In May, Deputy President Cyril Ramaphosa rolled out and announced a new 'dispensation' of legislation that would be applied to e-tolls. He waved a carrot, offering reduced rates, and then hit us with the stick, saying that the toll payment structure would be linked to car licence renewals. The people were livid. But the message was clear - we'll reduce the rates but there is no question that you are still going to have to pay.

However, an Eyewitness News exclusive story this week has revealed that the carrot that Ramaphosa offered motorists is not that sweet after all. In fact, it's rather rotten. Registered e-tag users who benefited from a time-of-day discount during off-peak hours are now actually paying more since the new dispensation came into effect last week. Government and Sanral had absolutely undertaken that compliant users would not end up forking out more under the new laws, yet that is exactly what is now happening. Because the time-of-day discount is being applied to a lowered standard tariff across the board, the discount is smaller and so the total at the end of the day is higher.

It's really just simple mathematics.

Compliant, law-abiding users are being rewarded with higher tariffs under the new pricing structure and this flies in the face of everything that government and Ramaphosa promised.

Sanral is describing this oversight as an 'unintended consequence' of the new tariffs. The benevolent amongst us would call it a mathematical quirk. The cynical might refer to it as a sneaky move by government to ensure those who are paying are coughing up for those who refuse to. It is, of course, possible that the guys responsible for putting together the numbers just didn't do the maths properly and stuffed it up.

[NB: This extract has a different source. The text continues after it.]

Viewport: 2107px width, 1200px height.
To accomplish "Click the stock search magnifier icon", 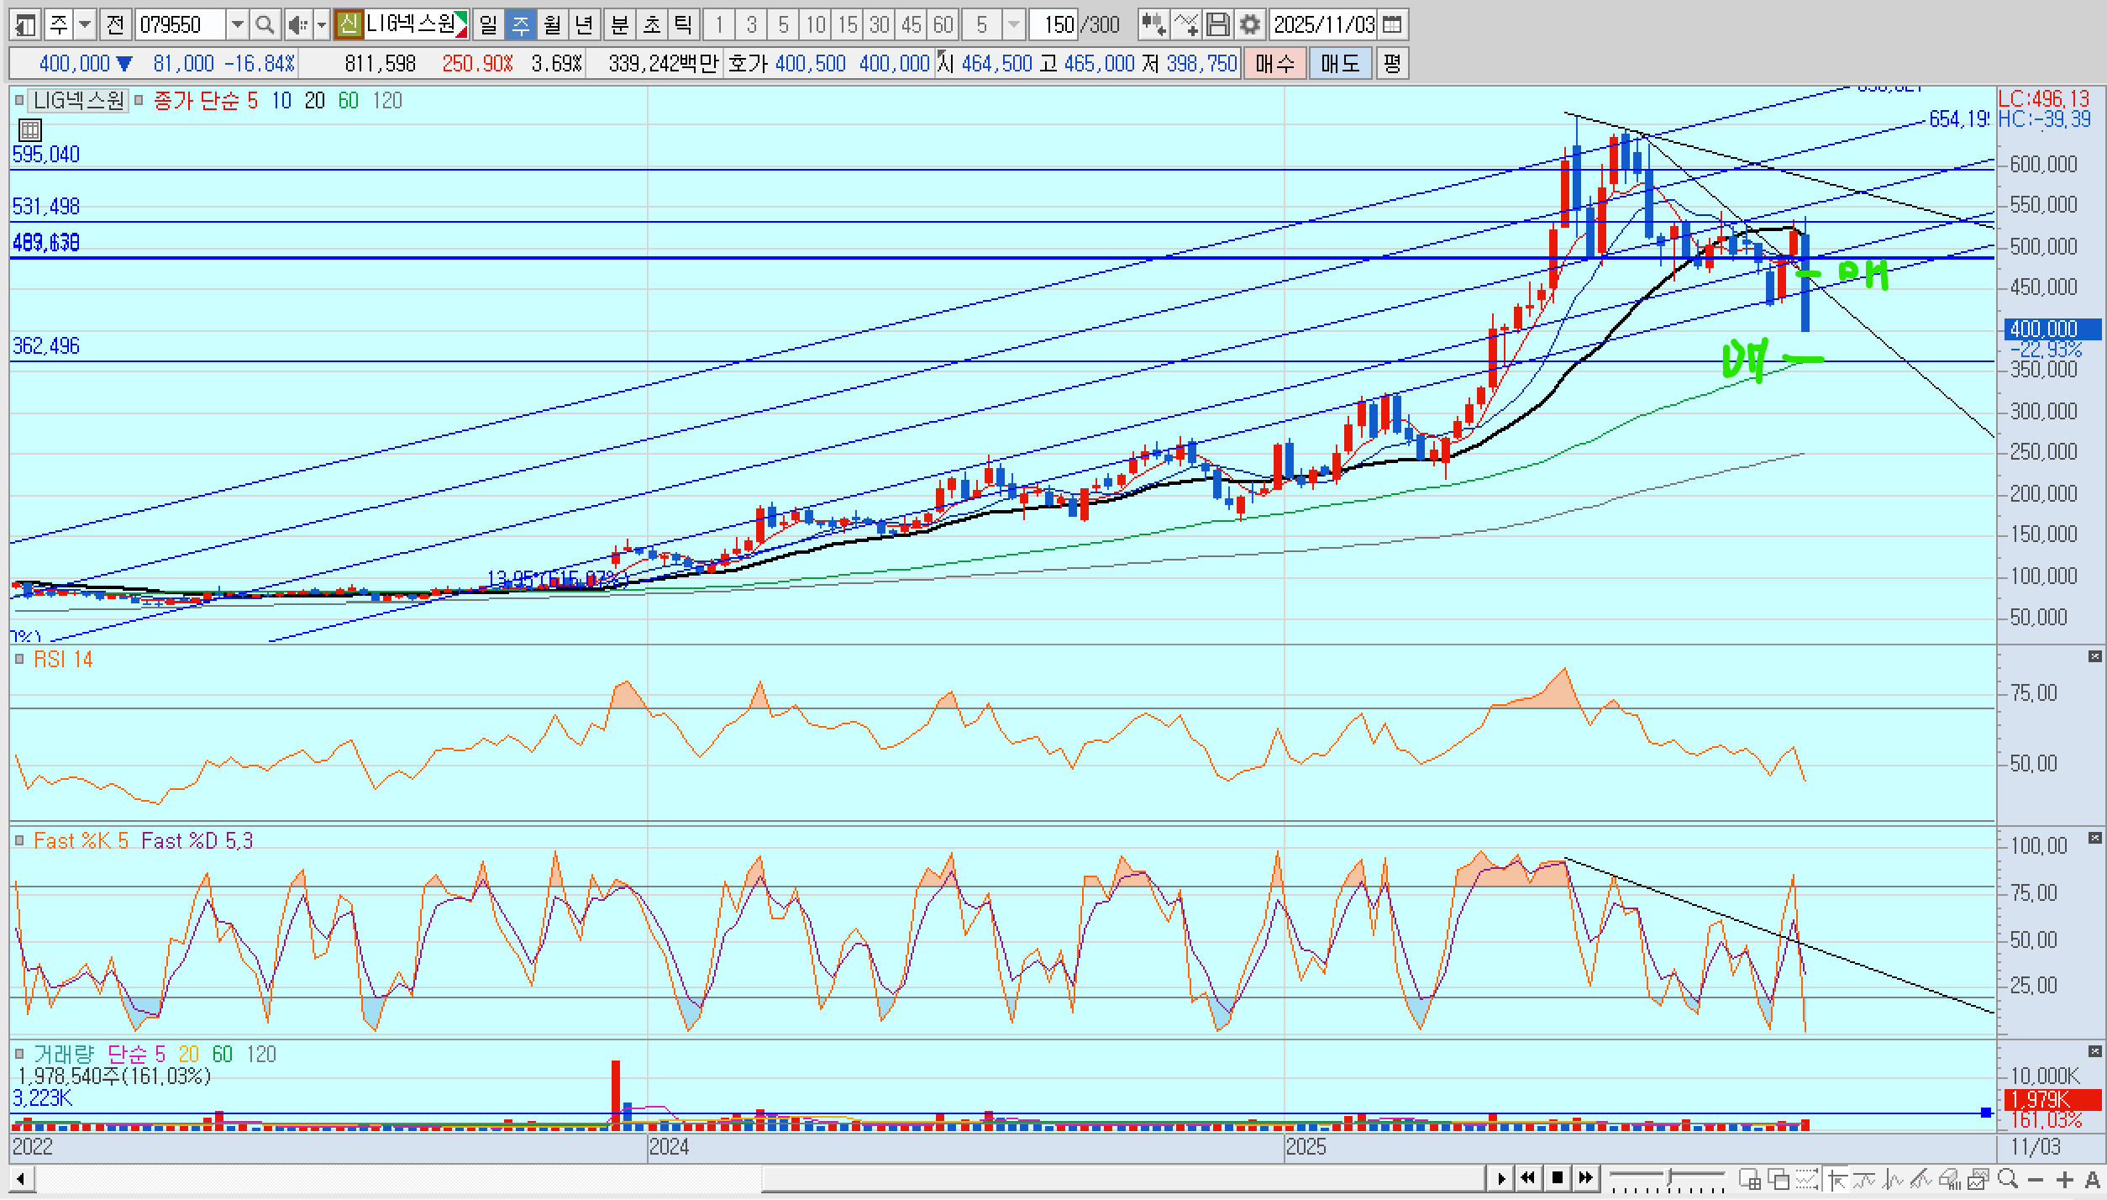I will [265, 25].
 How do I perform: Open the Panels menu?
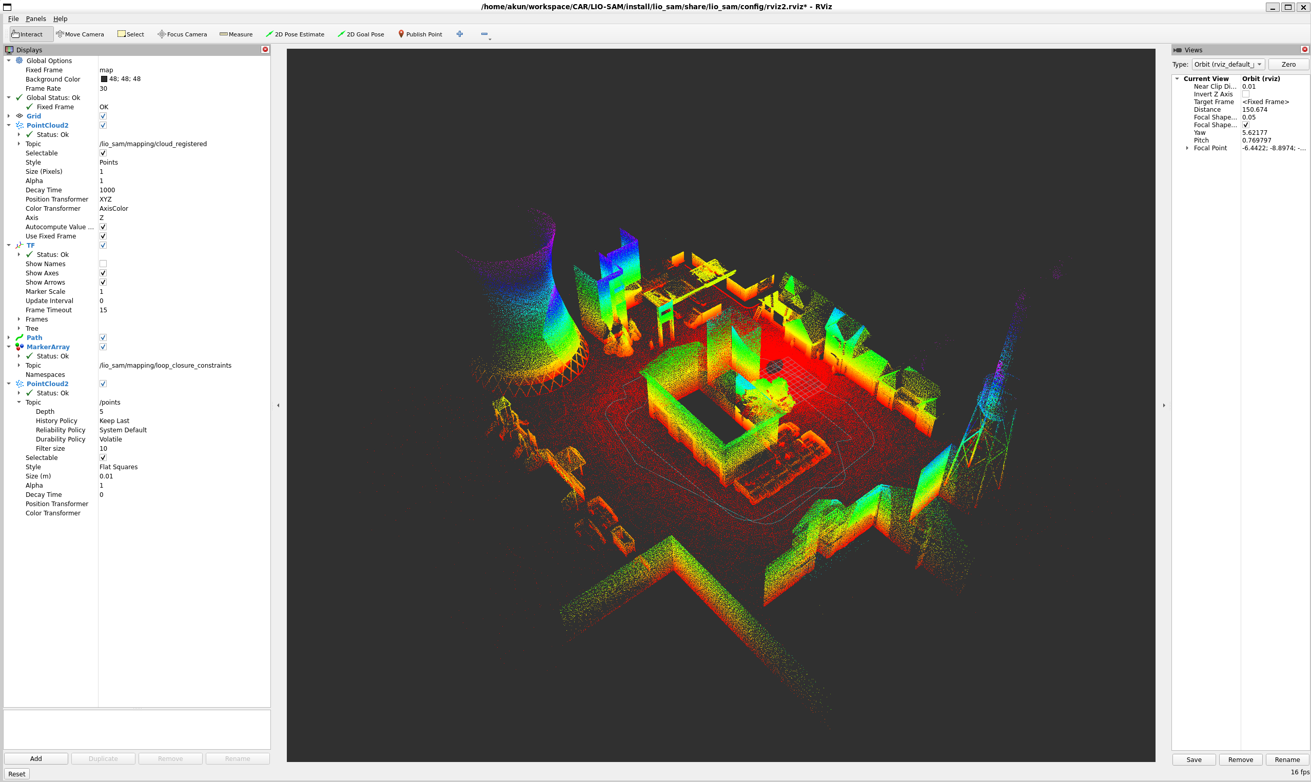[x=36, y=18]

Whatever the true reason, all this latest hash has achieved is to further entrench the public belief that motorists shouldn't bother to pay e-tolls and that public disobedience will achieve far more than obeying the law in this instance. The overwhelming response to news of this development has been, 'Well, serves those who bought e-tags right!' or 'Zero percent of R0 is nothing and that's what I'm paying'.

When government and the roads agency display such administrative defunctness, it only serves to bolster the belief that they are not worthy recipients of e-toll funds. This is compounded by the litany of examples of backlogs and wrong bills and inaccurate accounts.

Only once it is evident to the public that Sanral has its house in order, will motorists begin to be convinced that they should begin to consider paying for e-tolls. Until then, they can expect more outrage and disobedience.